週刊誌コラム

週刊新潮「タワークレーン」

元禄の世に 悲劇の浮沈 喜多見重政

 江戸の開祖となると、太田 道灌(どうかん)の名がよく出てくる。道灌より300年も前の12世紀初頭に大手町附近に居館を構え、江戸氏を名乗った江戸一族はどうも影が薄い。

 鎌倉時代には源頼朝も一目置いたという江戸氏なのだが、人気を失ったのは南北朝時代の「新田義興謀殺事件」に大きな原因があるらしい。

 江戸一族の江戸遠江守(とおとうみのかみ)が竹沢右京亮(うきょうのすけ)と共謀して、新田義貞の二男義興を多摩川の 矢口渡(やぐちのわたし)におびき寄せ、敗死させたという事件である。軍記物語『太平記』には江戸と竹沢に対して<きたなき男の振舞かな>と批判する言葉があり、まもなく江戸遠江守は多摩川で落雷を受け、ついに狂死したと語られている。やはり判官贔屓なのだろうか。

 江戸氏は、江戸城を道灌に譲って喜多見(世田谷区喜多見)に拠点を移し、喜多見氏を名乗る。ここでこの一族に束の間の春が訪れる。

 徳川家康を新しい主君とした喜多見勝忠は関ヶ原の戦、大坂冬の陣、夏の陣にあいついで従軍し、ついに2千石を取る喜多見若狭守に出世する。勝忠の子、重恒、重勝の兄弟も忠勤を励み、地歩を固めている。この兄弟が江戸初期の 承応(じょうおう)3年(1654)に喜多見の氷川神社に奉納した石の鳥居がある。高さ約3mと小ぶりの明神鳥居で、区内に現存する最古の鳥居だという。

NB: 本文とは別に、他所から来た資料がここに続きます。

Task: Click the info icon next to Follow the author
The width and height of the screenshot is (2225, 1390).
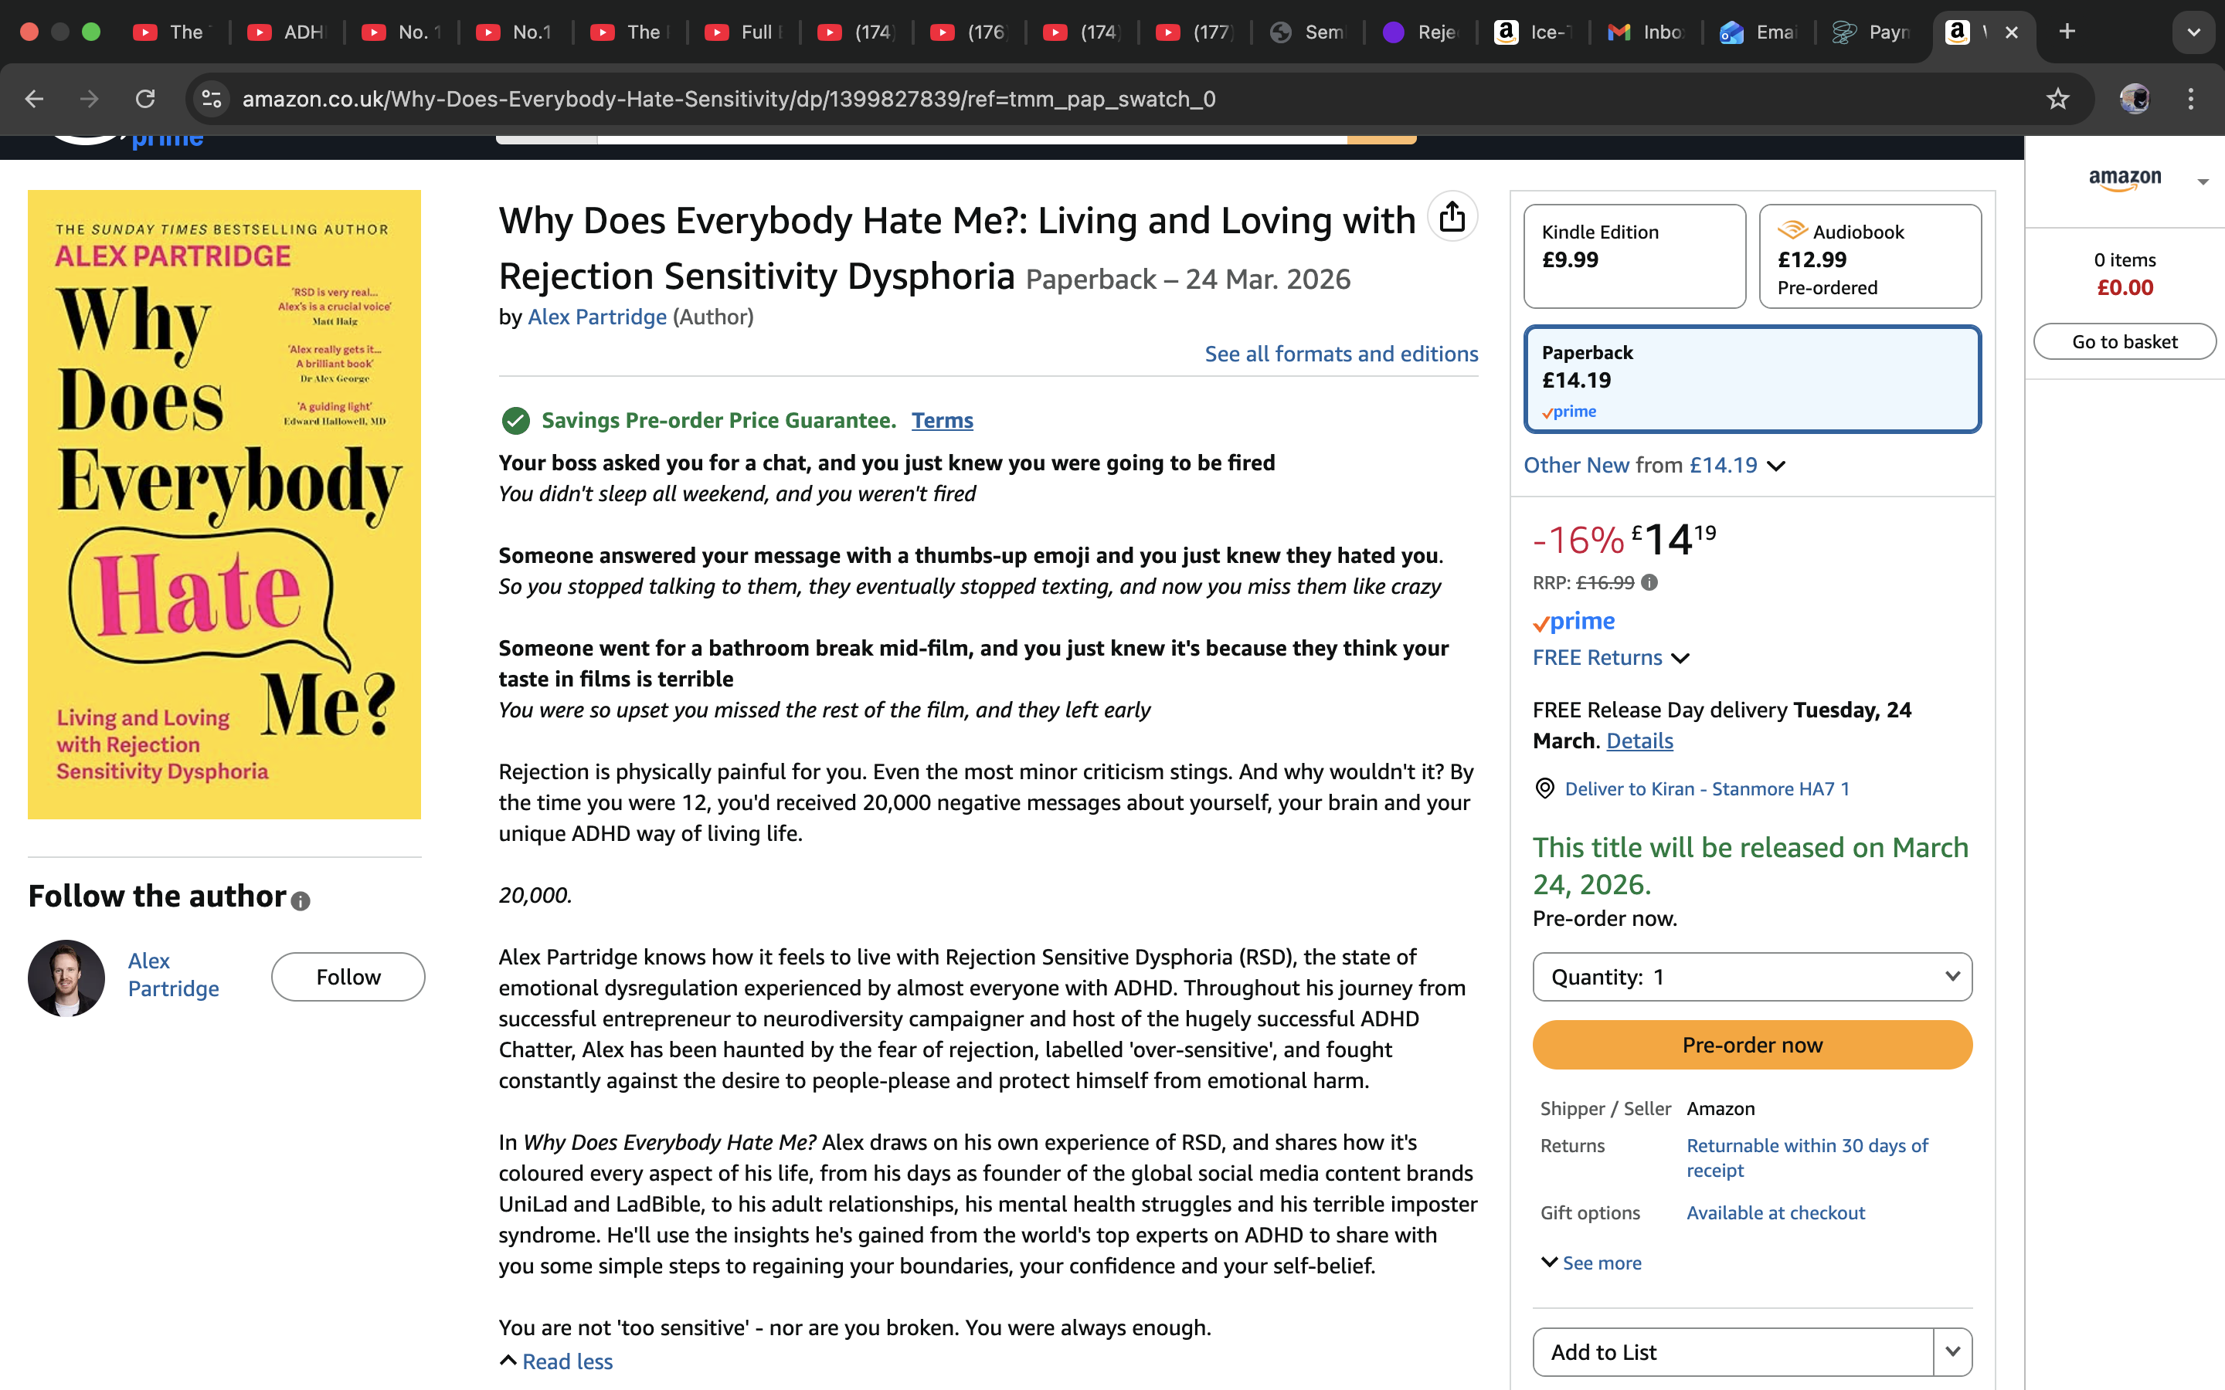Action: point(301,901)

 重恒の跡を継いだ喜多見重政は、5代将軍綱吉の側用人となり、生類憐みの令が出された際には中野、喜多見などに広大な犬小屋を設けるなど活躍が目立ち、一挙に2万石の大名に取り立てられた。

 ところが、元禄2年(1689)一族の喜多見重治(重恒の末弟)が刃傷事件を起こして将軍綱吉の不興を招き、重政は「取締不届き」と咎められ罷免、配流先の伊勢で他界したという。悲劇のお 家断絶(いえだんぜつ)だった。